_What to work on_
In the passage on naked mole-rat aging, rewrite the paragraph beginning "To explain the contradiction" as a short bulleted list that keeps its main facts.

_Source extract_
+++++
Dr. Chen Hou and his research collaborators have found an answer to the decades-old question of why naked mole-rats with high oxidative damage live 10 times longer than mice of comparative weight.
“The long lifespan of the East African naked mole-rats raises one of the most serious paradoxes in the study of aging,” says Hou, an associate professor of biological sciences at Missouri University of Science and Technology. “And geriatric researchers are asking if the oxidative stress theory is dead.”
The widely accepted theory of aging is based on a negative correlation between oxidative stress and animal lifespan. This theory posits that aging occurs because of accumulated cellular damage caused by the byproducts of oxidative metabolism — or the way we burn oxygen to produce energy. When a certain threshold of oxidative damage is reached, animals will die.
“We’ve observed the correlation between damage level and lifespan is the dynamic process of damage accumulation, which is largely determined by the animal’s growth and metabolism,” says Hou. “Besides offering a simple explanation to the ‘naked mole-rats paradox’ that has puzzled scientists for years, our results provide a starting point for new comparative aging studies.”
To explain the contradiction, the researchers developed a data-based theoretical model that estimates oxidative damage accumulation with age. Their model highlights a tradeoff between the metabolic energy cost of growth versus damage repair. The tested hypothesis is if animals expend too much energy on growth, less will be available to repair their oxidative damage, which will accumulate. It also suggests that high metabolism leads to faster damage accumulation.
+++++
[Saved data entries]
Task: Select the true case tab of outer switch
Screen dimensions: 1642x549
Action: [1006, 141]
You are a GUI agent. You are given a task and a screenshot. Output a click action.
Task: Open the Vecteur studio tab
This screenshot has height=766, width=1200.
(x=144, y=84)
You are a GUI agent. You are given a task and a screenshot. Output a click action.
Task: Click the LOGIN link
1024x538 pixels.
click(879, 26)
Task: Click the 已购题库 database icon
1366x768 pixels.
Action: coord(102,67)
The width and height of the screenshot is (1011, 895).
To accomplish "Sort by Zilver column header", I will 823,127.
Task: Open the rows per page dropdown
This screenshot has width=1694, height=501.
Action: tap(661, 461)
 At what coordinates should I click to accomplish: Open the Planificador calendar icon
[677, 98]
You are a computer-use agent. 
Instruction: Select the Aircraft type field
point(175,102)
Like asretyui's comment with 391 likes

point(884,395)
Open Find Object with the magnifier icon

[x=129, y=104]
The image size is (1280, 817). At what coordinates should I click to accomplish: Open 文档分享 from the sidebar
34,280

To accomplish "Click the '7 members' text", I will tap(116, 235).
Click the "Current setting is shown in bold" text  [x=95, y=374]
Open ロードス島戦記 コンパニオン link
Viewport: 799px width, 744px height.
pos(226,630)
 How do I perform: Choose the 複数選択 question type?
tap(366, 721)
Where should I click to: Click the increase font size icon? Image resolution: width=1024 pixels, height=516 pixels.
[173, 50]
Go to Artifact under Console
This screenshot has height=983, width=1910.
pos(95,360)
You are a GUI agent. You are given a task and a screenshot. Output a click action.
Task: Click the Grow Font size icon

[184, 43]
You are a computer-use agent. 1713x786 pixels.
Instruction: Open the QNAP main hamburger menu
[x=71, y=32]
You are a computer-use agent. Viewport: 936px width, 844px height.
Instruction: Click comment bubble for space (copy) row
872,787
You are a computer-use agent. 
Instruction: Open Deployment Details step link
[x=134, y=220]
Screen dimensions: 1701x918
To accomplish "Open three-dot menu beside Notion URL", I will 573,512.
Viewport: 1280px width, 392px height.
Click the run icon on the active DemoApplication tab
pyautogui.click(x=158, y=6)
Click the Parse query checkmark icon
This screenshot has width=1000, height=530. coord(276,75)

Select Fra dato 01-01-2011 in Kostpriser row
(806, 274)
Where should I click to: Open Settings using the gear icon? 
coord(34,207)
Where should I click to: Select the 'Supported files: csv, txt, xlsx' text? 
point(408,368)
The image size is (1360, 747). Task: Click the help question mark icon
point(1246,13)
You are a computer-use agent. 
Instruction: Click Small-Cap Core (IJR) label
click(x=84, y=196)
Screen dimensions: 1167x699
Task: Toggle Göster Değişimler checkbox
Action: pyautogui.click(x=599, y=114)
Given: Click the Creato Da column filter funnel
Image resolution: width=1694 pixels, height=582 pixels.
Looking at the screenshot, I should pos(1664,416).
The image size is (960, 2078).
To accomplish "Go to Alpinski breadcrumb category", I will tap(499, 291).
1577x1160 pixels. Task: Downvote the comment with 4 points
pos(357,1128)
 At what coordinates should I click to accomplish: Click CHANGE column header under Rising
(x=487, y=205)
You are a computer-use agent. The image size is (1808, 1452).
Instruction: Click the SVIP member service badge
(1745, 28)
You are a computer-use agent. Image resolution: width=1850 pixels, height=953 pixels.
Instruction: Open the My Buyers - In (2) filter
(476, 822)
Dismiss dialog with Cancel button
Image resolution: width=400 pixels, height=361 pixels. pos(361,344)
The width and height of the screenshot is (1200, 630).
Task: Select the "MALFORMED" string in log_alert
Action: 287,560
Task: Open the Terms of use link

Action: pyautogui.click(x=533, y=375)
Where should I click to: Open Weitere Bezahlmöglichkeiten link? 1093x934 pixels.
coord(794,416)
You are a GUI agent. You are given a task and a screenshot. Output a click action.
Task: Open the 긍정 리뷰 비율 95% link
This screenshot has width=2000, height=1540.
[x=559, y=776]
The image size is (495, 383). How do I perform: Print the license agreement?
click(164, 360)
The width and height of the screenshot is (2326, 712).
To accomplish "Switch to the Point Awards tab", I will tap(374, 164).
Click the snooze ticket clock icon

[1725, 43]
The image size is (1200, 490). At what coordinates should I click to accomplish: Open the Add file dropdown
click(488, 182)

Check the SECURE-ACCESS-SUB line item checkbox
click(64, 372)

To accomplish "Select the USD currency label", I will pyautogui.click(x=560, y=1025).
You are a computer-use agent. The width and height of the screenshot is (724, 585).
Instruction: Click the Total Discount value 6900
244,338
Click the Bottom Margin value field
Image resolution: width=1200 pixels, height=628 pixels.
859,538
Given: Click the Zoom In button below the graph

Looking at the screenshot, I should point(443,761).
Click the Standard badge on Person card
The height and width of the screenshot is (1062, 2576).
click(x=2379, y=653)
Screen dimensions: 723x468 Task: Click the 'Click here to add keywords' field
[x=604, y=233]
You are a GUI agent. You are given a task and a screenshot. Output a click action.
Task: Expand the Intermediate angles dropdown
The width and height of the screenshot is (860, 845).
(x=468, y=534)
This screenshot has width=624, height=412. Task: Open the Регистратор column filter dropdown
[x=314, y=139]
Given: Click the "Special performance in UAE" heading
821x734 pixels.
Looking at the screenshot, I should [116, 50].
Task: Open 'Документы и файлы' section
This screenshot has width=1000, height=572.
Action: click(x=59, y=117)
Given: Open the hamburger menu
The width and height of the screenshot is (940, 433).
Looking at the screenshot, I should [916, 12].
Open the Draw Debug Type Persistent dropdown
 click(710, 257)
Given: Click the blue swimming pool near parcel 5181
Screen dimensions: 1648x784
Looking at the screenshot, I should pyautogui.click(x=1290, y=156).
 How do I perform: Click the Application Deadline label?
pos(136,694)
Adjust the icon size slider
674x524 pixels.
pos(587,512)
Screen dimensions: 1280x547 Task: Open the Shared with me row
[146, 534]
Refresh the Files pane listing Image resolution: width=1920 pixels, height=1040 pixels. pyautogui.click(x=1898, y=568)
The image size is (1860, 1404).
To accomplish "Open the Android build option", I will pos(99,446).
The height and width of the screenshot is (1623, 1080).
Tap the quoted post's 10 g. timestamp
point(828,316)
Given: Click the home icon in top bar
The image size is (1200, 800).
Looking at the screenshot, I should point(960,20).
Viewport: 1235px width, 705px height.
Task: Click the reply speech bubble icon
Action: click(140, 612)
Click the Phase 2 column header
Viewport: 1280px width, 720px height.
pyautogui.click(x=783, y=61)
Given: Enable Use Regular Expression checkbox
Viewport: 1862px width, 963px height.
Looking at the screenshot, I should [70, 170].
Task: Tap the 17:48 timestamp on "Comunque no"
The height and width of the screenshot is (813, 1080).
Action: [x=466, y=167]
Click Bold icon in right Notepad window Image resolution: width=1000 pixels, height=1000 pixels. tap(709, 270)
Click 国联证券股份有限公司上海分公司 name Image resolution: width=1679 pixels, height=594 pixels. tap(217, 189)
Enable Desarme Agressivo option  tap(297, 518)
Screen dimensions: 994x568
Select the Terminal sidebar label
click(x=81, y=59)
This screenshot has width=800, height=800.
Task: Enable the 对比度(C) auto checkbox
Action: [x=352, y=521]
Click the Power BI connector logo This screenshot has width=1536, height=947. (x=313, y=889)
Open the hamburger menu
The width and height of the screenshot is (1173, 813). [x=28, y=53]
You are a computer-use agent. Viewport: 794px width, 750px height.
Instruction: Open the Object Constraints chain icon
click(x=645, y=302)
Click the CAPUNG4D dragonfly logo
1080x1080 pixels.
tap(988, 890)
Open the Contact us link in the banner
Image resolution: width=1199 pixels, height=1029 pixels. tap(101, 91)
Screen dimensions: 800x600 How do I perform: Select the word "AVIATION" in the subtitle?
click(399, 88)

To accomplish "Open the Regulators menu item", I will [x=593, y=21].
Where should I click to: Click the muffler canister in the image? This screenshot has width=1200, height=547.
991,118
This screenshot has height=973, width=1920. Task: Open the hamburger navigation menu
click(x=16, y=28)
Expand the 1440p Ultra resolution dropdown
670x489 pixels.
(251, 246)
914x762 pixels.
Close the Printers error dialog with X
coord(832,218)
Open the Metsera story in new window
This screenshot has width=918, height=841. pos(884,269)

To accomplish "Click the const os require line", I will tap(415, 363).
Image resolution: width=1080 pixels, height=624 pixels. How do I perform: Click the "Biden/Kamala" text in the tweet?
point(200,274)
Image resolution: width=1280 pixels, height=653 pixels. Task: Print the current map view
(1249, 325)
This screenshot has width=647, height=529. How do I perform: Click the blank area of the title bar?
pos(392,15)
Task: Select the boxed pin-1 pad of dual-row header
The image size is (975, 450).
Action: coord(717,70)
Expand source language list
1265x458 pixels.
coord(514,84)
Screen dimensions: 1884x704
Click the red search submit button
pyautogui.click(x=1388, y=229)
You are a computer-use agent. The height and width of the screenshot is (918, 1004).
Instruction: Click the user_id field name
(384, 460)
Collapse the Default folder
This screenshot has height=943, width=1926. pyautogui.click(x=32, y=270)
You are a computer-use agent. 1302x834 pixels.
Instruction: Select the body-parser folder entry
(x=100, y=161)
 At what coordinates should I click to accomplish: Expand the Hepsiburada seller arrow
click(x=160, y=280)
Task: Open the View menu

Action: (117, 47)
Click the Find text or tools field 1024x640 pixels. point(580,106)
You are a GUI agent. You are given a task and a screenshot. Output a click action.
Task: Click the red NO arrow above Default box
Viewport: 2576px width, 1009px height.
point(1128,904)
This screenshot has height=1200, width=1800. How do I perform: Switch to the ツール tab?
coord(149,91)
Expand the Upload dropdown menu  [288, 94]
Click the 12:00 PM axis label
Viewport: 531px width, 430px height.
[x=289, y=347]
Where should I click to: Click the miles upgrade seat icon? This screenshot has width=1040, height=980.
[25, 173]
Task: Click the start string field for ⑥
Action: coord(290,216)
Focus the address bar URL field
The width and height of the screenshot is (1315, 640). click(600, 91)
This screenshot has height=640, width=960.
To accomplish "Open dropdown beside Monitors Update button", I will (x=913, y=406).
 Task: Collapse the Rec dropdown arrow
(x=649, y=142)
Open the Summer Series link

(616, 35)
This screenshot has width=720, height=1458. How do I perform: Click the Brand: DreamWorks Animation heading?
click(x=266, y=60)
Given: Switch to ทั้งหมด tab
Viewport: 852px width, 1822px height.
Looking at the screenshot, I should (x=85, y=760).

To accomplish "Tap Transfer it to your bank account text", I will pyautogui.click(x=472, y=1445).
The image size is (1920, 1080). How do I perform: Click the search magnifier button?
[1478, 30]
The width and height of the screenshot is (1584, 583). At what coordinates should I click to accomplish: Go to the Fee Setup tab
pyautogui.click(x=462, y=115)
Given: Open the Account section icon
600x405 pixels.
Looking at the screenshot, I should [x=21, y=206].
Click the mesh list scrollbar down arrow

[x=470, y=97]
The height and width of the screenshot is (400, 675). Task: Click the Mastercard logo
+++++
_Your solution_
- The researchers built a data-based theoretical model estimating how oxidative damage accumulates with age.
- The model highlights a tradeoff between the metabolic energy cost of growth and that of damage repair.
- Hypothesis tested: animals that spend too much energy on growth have less left to repair oxidative damage, so the damage accumulates.
- The model also suggests that high metabolism leads to faster damage accumulation.